## Assigned task:
Your reply must hold the lines from the one containing "You are a computer-use" to the end of the entries, copied exactly, with pictures excluded.
____________
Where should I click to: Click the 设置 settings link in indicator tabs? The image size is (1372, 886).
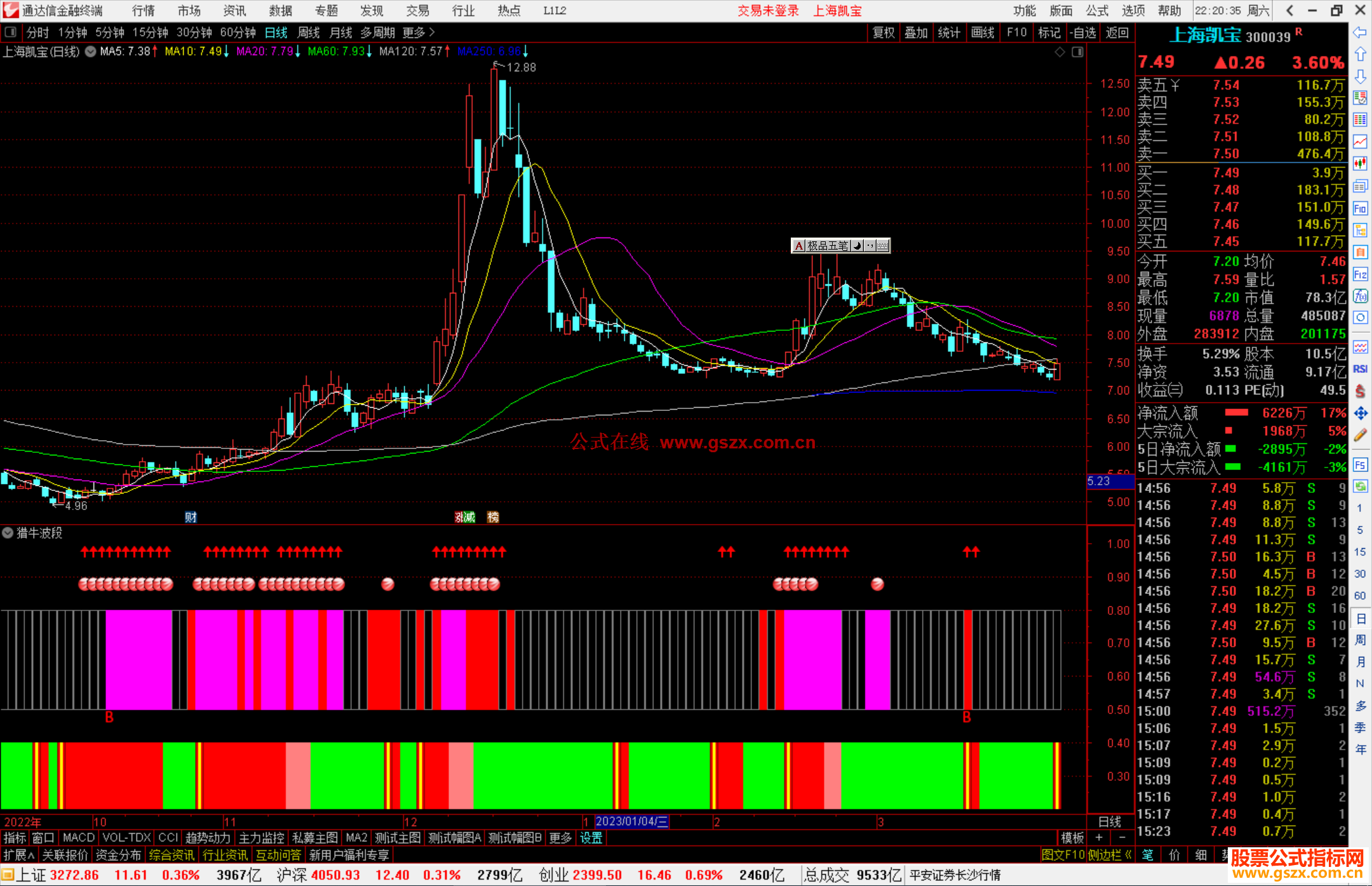point(591,838)
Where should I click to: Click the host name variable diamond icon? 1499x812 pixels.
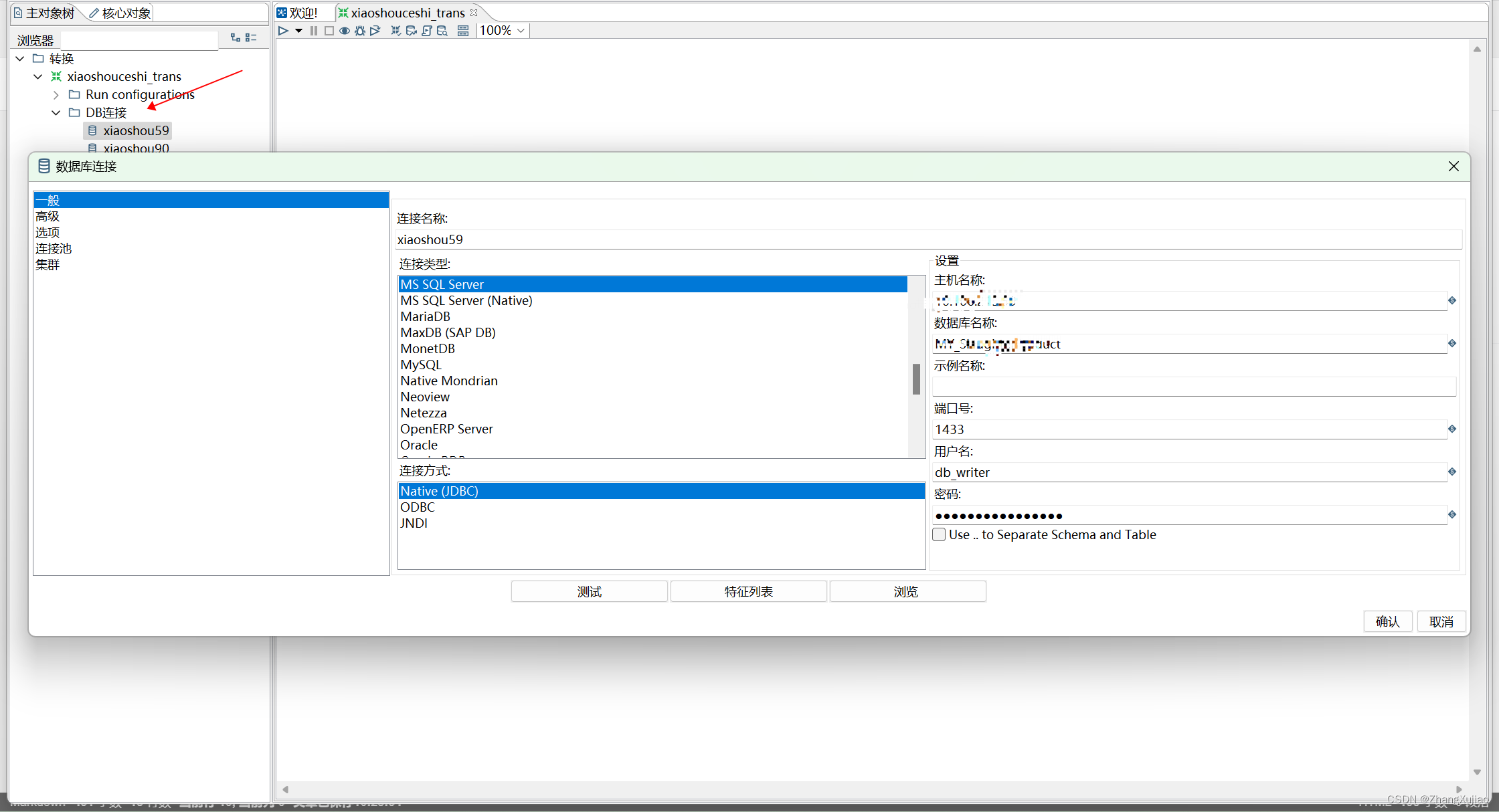[1452, 300]

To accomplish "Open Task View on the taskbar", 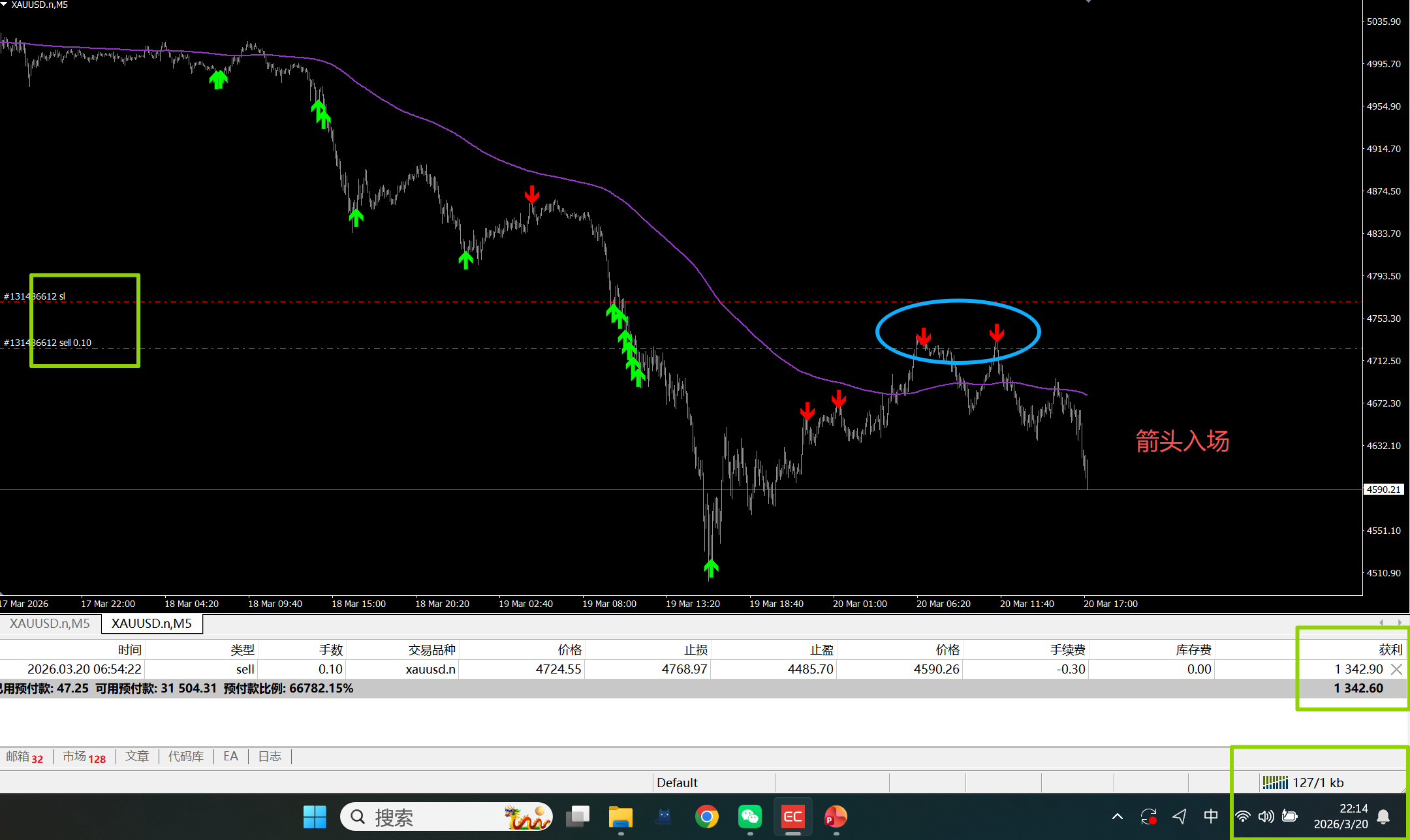I will pyautogui.click(x=577, y=817).
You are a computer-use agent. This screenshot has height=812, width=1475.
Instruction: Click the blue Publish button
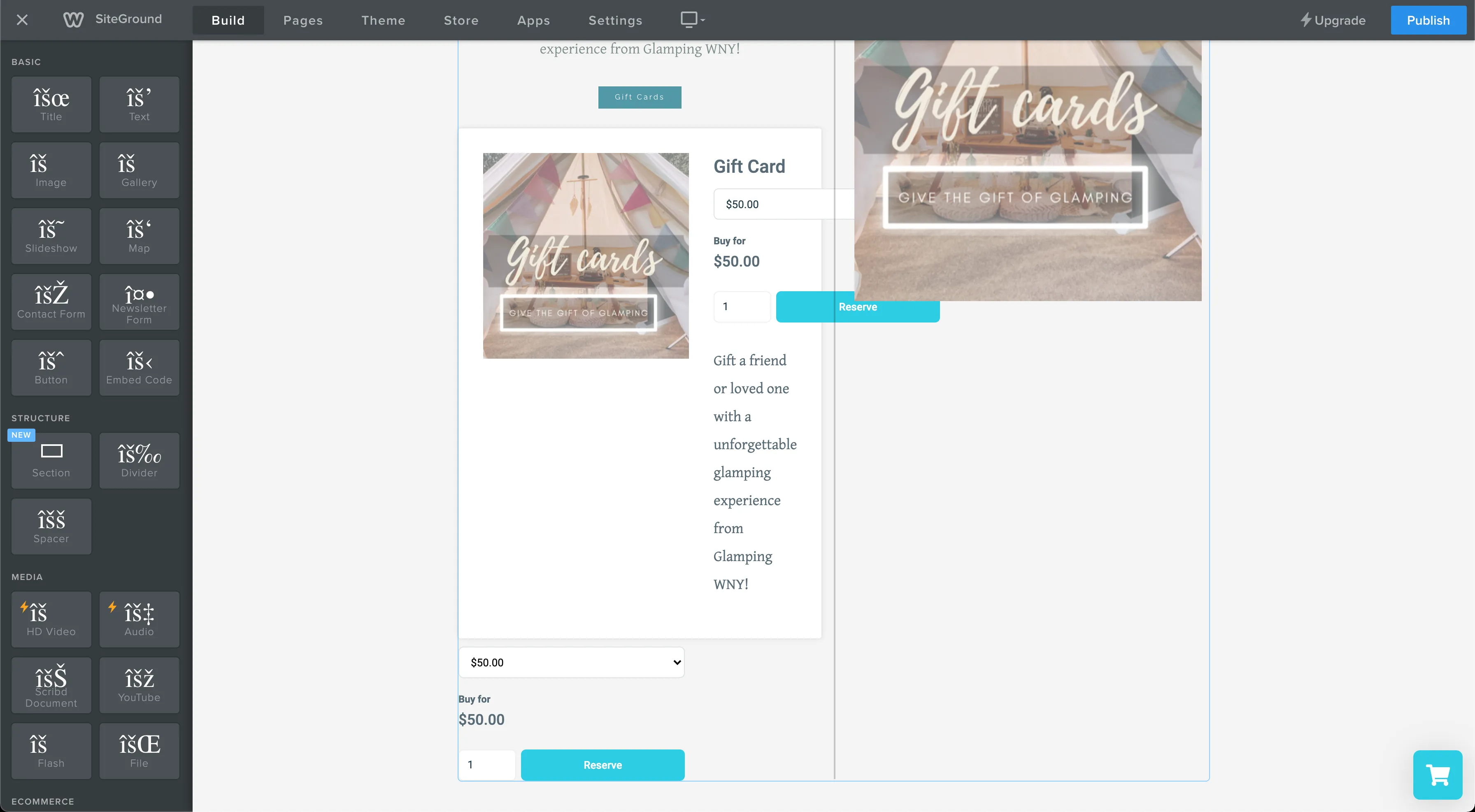click(x=1428, y=20)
____________
## Answer to the problem:
You are a computer-use agent. This screenshot has height=812, width=1475.
Instruction: Click the blue Publish button
click(x=1428, y=20)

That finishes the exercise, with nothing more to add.